When he went to medical appointments in the past, Girnita’s patient told me later, the doctors he saw were often brusque. “They come in, tell you the medicine you’re going to take and that’s it,” he said. His first appointment with Girnita lasted an hour, the minimum amount of time she allotted to all patients in their initial consultations. During the follow-up appointment I observed, Girnita spent half an hour answering his questions; she never cut him off and did not seem rushed or harried. At the end of the appointment, he thanked her profusely, in a way that made it clear he was not accustomed to such treatment. It was a novel experience not only for the patient but also for Girnita, who told me that, in the past, she often had to squeeze appointments into seven-minute time slots.

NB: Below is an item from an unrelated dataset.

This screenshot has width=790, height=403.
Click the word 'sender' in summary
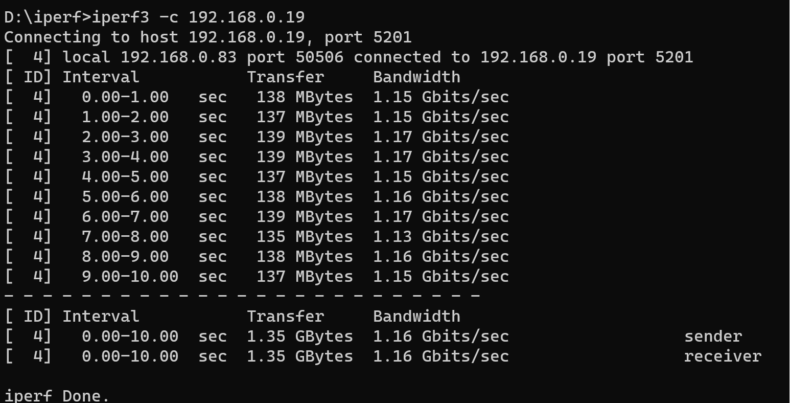coord(713,337)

Before starting her direct specialty-care practice, she added, she spent so many hours doing bureaucratic work that she barely had time to see her family, much less her patients. “The direct-care model is designed to rebuild trust,” she said, “and to re-establish a normal relationship between physicians and patients.”

Of course, the model is far from a panacea: Many doctors struggle to attract enough patients to make a living, which is a problem for specialists like Girnita, who rely on referrals from primary-care doctors. Girnita told me she understood why some doctors were choosing to leave the profession altogether. Two physicians she knew had switched careers recently, an impulse she fears will overcome more and more of her peers in the years to come, especially those who chose to become doctors for altruistic reasons. “They didn’t quit because they don’t like medicine,” she said. “They were both wonderful physicians.”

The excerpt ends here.